Derweil verstoßen die Impfverweigerer fortwährend gegen das Versammlungsgesetz. Sie halten sich seit Monaten in der Öffentlichkeit nicht an die Vorgaben des Infektionsschutzgesetzes. Sie verbreiten volksverhetzende Verschwörungstheorien mit antisemitischem Inhalt. Das Impfen sei eine jüdische Erfindung, um möglichst viele Menschen umzubringen und dann die jüdische Weltherrschaft zu errichten (siehe dazu Samuel Salzborn, „Verschwörungsmythen und Antisemitismus“, Studie der Bundeszentrale für Politische Bildung 2021). Die Impfverweigerer gefährden die Gesundheit der impfwilligen Mehrheit der Bevölkerung, lösen menschliches Leid aus und richten wirtschaftlichen Schaden an. Jetzt bedrohen sie mit Fackeln, Böllerschüssen und Geschrei die Privathäuser von Oberbürgermeister Szarata in Halberstadt, Ministerpräsident Kretschmann in Sigmaringen und Ministerpräsident Kretschmer in Görlitz. Die Bundestagsabgeordneten Henning Otte (CDU) und Carmen Wegge (SPD) erhielten Morddrohungen von Impfgegnern.

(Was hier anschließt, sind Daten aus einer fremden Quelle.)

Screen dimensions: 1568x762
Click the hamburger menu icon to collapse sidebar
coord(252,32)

Demokratiefeindliche Hetze von Impfgegnern wird verharmlost

Auch das wird von den Impfgegnern als „ziviler Ungehorsam“ bezeichnet. Die Politik reagiert routiniert empört, faktisch aber bagatellisierend. Da wird von „Tabubruch“ (Sachsens-Anhalts Ministerpräsident Haseloff) und von „Missbrauch des Versammlungsrechts“ (Sachsen-Anhalts Innenministerin Zieschang) gesprochen. Zugleich wird mit parteipolitischen Argumenten eine allgemeine Impfpflicht sabotiert. In Bund und Ländern werden stattdessen weiter kostspielige und von vorneherein chancenlose Überzeugungskampagnen zur Erhöhung der Impfquote unternommen. Die Ministerpräsidenten der Länder übertrumpfen sich derweil gegenseitig beim Lockern der Corona-Einschränkungen. Das alles wird getoppt von der Aufforderung einiger Ministerpräsidenten, die einrichtungsbezogene Impfpflicht nicht umzusetzen, also ein rechtsgültiges Bundesgesetz.

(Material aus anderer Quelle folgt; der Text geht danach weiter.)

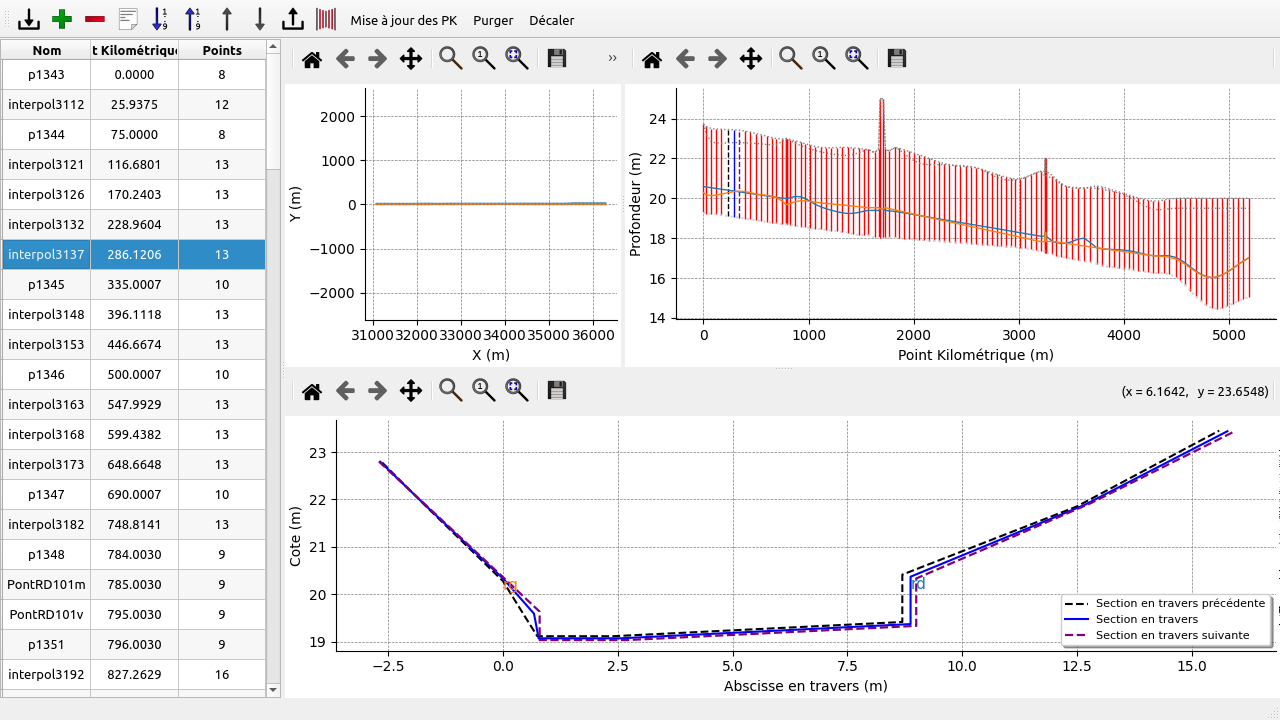Click Mise à jour des PK

click(x=403, y=20)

Diese Politik verbreitert durch falsche Toleranz den politischen Spielraum der Impfverweigerer. Faktisch wird achselzuckend zugesehen, wie eine rechtsstaatsfeindliche Systemopposition immer stärker wird. Die Medien erhöhen durch skandalisierende Beichterstattung den Hallraum der Impfschwurbler noch. Den Handlungsrahmen des tradierten zivilen Ungehorsams hat diese Bewegung längst verlassen.

Diese Entwicklung müsste besonders Klimapolitiker und die Grünen beunruhigen. In Frankreich und jüngst in Kanada kann man sehen, wie der populistische Systemkampf gegen das Impfen in einen militanten Kampf gegen die Zumutungen einer sich gerade erst rechtstaatlich artikulierenden Klimapolitik überführt wird.

Der entscheidende Unterschied

Im Sinne der Helden des historisch erfolgreichen zivilen Ungehorsams gibt es also allen Grund, mit den Jungen aus der „Letzten Generation“ zu reden, darum zu ringen, ihren zivilen Ungehorsam als dynamisches Moment zu nutzen, um mit dem ökologischen Umbau der Gesellschaft voranzukommen.

Auf der anderen Seite gäbe es allen Grund, mit einer konsequenten Grünen Law-and-order-Politik den Impfschwurblern nach Recht und Gesetz die Rote Karte zu zeigen. Und damit schon heute für die Mehrheit aller Bürger sicherzustellen, dass eine mit demokratischen Mehrheiten beschlossene Klimapolitik nicht an populistischen oder gar offen demokratiefeindlichen Bewegungen scheitern wird.

UDO KNAPP ist Politologe und kommentiert an dieser Stelle regelmäßig das politische Geschehen.